**WHAT YOU NEED TO DO**:
Give back all the records exactly, keeping every line whole.
########
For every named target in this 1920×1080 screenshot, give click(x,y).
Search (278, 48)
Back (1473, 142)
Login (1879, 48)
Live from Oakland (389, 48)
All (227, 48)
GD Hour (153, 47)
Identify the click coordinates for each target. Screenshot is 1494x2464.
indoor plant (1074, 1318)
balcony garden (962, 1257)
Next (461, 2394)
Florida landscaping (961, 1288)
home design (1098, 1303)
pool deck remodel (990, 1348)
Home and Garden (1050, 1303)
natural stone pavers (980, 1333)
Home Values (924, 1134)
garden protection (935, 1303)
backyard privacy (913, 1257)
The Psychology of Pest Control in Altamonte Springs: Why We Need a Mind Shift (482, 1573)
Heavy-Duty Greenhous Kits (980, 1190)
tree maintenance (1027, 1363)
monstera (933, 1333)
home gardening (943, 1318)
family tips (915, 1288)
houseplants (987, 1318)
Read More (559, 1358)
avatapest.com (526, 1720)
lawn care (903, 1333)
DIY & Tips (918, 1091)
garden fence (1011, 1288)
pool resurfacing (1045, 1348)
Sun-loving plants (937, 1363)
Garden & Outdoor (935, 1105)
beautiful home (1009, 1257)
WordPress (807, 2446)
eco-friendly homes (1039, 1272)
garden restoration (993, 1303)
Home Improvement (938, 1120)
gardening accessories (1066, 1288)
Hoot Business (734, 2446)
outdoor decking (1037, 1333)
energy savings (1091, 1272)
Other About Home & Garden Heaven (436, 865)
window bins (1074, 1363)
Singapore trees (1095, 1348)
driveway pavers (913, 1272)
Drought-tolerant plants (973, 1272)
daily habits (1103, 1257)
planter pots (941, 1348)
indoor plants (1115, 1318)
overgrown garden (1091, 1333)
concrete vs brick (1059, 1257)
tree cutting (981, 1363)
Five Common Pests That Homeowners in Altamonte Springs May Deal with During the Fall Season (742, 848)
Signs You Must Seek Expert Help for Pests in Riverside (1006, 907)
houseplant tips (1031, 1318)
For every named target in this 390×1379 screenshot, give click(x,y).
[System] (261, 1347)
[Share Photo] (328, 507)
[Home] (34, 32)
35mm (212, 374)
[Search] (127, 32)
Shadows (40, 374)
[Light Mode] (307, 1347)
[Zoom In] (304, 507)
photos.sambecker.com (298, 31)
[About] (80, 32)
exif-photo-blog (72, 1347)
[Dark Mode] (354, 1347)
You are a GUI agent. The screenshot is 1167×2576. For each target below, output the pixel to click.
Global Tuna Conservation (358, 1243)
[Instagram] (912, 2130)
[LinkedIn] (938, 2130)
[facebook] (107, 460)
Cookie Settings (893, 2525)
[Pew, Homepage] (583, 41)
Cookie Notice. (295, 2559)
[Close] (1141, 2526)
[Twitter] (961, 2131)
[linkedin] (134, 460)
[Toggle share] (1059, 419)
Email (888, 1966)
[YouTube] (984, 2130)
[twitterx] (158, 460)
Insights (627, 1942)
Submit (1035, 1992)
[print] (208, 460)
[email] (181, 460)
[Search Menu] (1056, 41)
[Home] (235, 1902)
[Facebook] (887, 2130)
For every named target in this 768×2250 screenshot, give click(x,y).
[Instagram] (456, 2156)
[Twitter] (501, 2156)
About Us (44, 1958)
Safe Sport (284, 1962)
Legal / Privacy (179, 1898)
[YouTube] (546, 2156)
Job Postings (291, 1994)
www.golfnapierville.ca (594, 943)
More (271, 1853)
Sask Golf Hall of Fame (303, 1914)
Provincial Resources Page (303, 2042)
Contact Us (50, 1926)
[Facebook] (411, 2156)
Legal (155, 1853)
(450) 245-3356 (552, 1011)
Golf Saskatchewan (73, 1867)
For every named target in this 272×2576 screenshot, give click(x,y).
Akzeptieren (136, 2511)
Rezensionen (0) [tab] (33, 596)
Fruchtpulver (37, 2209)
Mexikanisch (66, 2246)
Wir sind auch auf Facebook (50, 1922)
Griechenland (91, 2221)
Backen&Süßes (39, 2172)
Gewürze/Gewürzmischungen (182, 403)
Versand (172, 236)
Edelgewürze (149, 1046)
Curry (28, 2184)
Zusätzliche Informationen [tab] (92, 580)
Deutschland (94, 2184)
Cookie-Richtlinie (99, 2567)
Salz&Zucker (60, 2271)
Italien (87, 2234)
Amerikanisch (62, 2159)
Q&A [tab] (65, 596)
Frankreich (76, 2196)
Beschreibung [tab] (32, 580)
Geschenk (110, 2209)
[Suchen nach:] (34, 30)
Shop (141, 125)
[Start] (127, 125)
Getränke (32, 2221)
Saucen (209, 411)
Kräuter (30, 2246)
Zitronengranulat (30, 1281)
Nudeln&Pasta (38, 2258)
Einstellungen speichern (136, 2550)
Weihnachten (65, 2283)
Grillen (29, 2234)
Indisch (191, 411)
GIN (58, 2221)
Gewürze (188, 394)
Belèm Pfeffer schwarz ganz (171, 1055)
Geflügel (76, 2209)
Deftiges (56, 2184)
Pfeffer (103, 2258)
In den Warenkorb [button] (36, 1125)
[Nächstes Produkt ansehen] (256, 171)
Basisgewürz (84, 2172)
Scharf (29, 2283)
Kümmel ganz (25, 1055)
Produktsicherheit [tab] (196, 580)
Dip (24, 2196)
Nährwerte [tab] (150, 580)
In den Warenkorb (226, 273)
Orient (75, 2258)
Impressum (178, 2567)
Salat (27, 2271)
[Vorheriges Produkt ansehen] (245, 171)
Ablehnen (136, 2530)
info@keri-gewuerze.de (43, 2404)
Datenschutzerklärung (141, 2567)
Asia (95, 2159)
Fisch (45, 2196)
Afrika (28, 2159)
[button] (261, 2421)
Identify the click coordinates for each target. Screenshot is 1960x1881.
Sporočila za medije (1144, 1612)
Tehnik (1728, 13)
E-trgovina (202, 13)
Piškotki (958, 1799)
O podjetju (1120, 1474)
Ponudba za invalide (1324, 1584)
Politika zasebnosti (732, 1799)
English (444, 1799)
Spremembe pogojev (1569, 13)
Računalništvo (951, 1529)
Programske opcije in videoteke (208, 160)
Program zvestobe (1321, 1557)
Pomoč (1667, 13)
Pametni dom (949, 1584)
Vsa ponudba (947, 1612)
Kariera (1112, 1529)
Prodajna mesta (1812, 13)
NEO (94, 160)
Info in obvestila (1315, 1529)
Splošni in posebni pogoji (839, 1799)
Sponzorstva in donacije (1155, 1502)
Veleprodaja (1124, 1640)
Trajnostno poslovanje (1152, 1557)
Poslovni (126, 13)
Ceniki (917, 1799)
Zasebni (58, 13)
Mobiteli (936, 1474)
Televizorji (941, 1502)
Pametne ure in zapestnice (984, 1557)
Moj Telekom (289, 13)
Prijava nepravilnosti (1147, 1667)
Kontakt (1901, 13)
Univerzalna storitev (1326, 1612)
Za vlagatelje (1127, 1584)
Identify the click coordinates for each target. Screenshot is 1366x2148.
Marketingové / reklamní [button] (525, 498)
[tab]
########
**ANSWER SECTION**:
For every named target in this 1920×1080 screenshot, give click(x,y).
Search (278, 48)
Back (1473, 142)
Login (1879, 48)
Live from Oakland (389, 48)
All (227, 48)
GD Hour (153, 47)
Identify the click coordinates for each target. Screenshot is 1494x2464.
indoor plant (1074, 1318)
balcony garden (962, 1257)
Next (461, 2394)
Florida landscaping (961, 1288)
home design (1098, 1303)
pool deck remodel (990, 1348)
Home and Garden (1050, 1303)
natural stone pavers (980, 1333)
Home Values (924, 1134)
garden protection (935, 1303)
backyard privacy (913, 1257)
The Psychology of Pest Control in Altamonte Springs: Why We Need a Mind Shift (482, 1573)
Heavy-Duty Greenhous Kits (980, 1190)
tree maintenance (1027, 1363)
monstera (933, 1333)
home gardening (943, 1318)
family tips (915, 1288)
houseplants (987, 1318)
Read More (559, 1358)
avatapest.com (526, 1720)
lawn care (903, 1333)
DIY & Tips (918, 1091)
garden fence (1011, 1288)
pool resurfacing (1045, 1348)
Sun-loving plants (937, 1363)
Garden & Outdoor (935, 1105)
beautiful home (1009, 1257)
WordPress (807, 2446)
eco-friendly homes (1039, 1272)
garden restoration (993, 1303)
Home Improvement (938, 1120)
gardening accessories (1066, 1288)
Hoot Business (734, 2446)
outdoor decking (1037, 1333)
energy savings (1091, 1272)
Other About Home & Garden Heaven (436, 865)
window bins (1074, 1363)
Singapore trees (1095, 1348)
driveway pavers (913, 1272)
Drought-tolerant plants (973, 1272)
daily habits (1103, 1257)
planter pots (941, 1348)
indoor plants (1115, 1318)
overgrown garden (1091, 1333)
concrete vs brick (1059, 1257)
tree cutting (981, 1363)
Five Common Pests That Homeowners in Altamonte Springs May Deal with During the Fall Season (742, 848)
Signs You Must Seek Expert Help for Pests in Riverside (1006, 907)
houseplant tips (1031, 1318)
For every named target in this 390×1379 screenshot, give click(x,y).
[System] (261, 1347)
[Share Photo] (328, 507)
[Home] (34, 32)
35mm (212, 374)
[Search] (127, 32)
Shadows (40, 374)
[Light Mode] (307, 1347)
[Zoom In] (304, 507)
photos.sambecker.com (298, 31)
[About] (80, 32)
exif-photo-blog (72, 1347)
[Dark Mode] (354, 1347)
You are a GUI agent. The screenshot is 1167×2576. For each target below, output the pixel to click.
Global Tuna Conservation (358, 1243)
[Instagram] (912, 2130)
[LinkedIn] (938, 2130)
[facebook] (107, 460)
Cookie Settings (893, 2525)
[Pew, Homepage] (583, 41)
Cookie Notice. (295, 2559)
[Close] (1141, 2526)
[Twitter] (961, 2131)
[linkedin] (134, 460)
[Toggle share] (1059, 419)
Email (888, 1966)
[YouTube] (984, 2130)
[twitterx] (158, 460)
Insights (627, 1942)
Submit (1035, 1992)
[print] (208, 460)
[email] (181, 460)
[Search Menu] (1056, 41)
[Home] (235, 1902)
[Facebook] (887, 2130)
For every named target in this 768×2250 screenshot, give click(x,y).
[Instagram] (456, 2156)
[Twitter] (501, 2156)
About Us (44, 1958)
Safe Sport (284, 1962)
Legal / Privacy (179, 1898)
[YouTube] (546, 2156)
Job Postings (291, 1994)
www.golfnapierville.ca (594, 943)
More (271, 1853)
Sask Golf Hall of Fame (303, 1914)
Provincial Resources Page (303, 2042)
Contact Us (50, 1926)
[Facebook] (411, 2156)
Legal (155, 1853)
(450) 245-3356 (552, 1011)
Golf Saskatchewan (73, 1867)
For every named target in this 272×2576 screenshot, give click(x,y).
Akzeptieren (136, 2511)
Rezensionen (0) [tab] (33, 596)
Fruchtpulver (37, 2209)
Mexikanisch (66, 2246)
Wir sind auch auf Facebook (50, 1922)
Griechenland (91, 2221)
Backen&Süßes (39, 2172)
Gewürze/Gewürzmischungen (182, 403)
Versand (172, 236)
Edelgewürze (149, 1046)
Curry (28, 2184)
Zusätzliche Informationen [tab] (92, 580)
Deutschland (94, 2184)
Cookie-Richtlinie (99, 2567)
Salz&Zucker (60, 2271)
Italien (87, 2234)
Amerikanisch (62, 2159)
Q&A [tab] (65, 596)
Frankreich (76, 2196)
Beschreibung [tab] (32, 580)
Geschenk (110, 2209)
[Suchen nach:] (34, 30)
Shop (141, 125)
[Start] (127, 125)
Getränke (32, 2221)
Saucen (209, 411)
Kräuter (30, 2246)
Zitronengranulat (30, 1281)
Nudeln&Pasta (38, 2258)
Einstellungen speichern (136, 2550)
Weihnachten (65, 2283)
Grillen (29, 2234)
Indisch (191, 411)
GIN (58, 2221)
Gewürze (188, 394)
Belèm Pfeffer schwarz ganz (171, 1055)
Geflügel (76, 2209)
Deftiges (56, 2184)
Pfeffer (103, 2258)
In den Warenkorb [button] (36, 1125)
[Nächstes Produkt ansehen] (256, 171)
Basisgewürz (84, 2172)
Scharf (29, 2283)
Kümmel ganz (25, 1055)
Produktsicherheit [tab] (196, 580)
Dip (24, 2196)
Nährwerte [tab] (150, 580)
In den Warenkorb (226, 273)
Orient (75, 2258)
Impressum (178, 2567)
Salat (27, 2271)
[Vorheriges Produkt ansehen] (245, 171)
Ablehnen (136, 2530)
info@keri-gewuerze.de (43, 2404)
Datenschutzerklärung (141, 2567)
Asia (95, 2159)
Fisch (45, 2196)
Afrika (28, 2159)
[button] (261, 2421)
Identify the click coordinates for each target. Screenshot is 1960x1881.
Sporočila za medije (1144, 1612)
Tehnik (1728, 13)
E-trgovina (202, 13)
Piškotki (958, 1799)
O podjetju (1120, 1474)
Ponudba za invalide (1324, 1584)
Politika zasebnosti (732, 1799)
English (444, 1799)
Spremembe pogojev (1569, 13)
Računalništvo (951, 1529)
Programske opcije in videoteke (208, 160)
Program zvestobe (1321, 1557)
Pomoč (1667, 13)
Pametni dom (949, 1584)
Vsa ponudba (947, 1612)
Kariera (1112, 1529)
Prodajna mesta (1812, 13)
NEO (94, 160)
Info in obvestila (1315, 1529)
Splošni in posebni pogoji (839, 1799)
Sponzorstva in donacije (1155, 1502)
Veleprodaja (1124, 1640)
Trajnostno poslovanje (1152, 1557)
Poslovni (126, 13)
Ceniki (917, 1799)
Zasebni (58, 13)
Mobiteli (936, 1474)
Televizorji (941, 1502)
Pametne ure in zapestnice (984, 1557)
Moj Telekom (289, 13)
Prijava nepravilnosti (1147, 1667)
Kontakt (1901, 13)
Univerzalna storitev (1326, 1612)
Za vlagatelje (1127, 1584)
Identify the click coordinates for each target. Screenshot is 1366x2148.
Marketingové / reklamní [button] (525, 498)
[tab]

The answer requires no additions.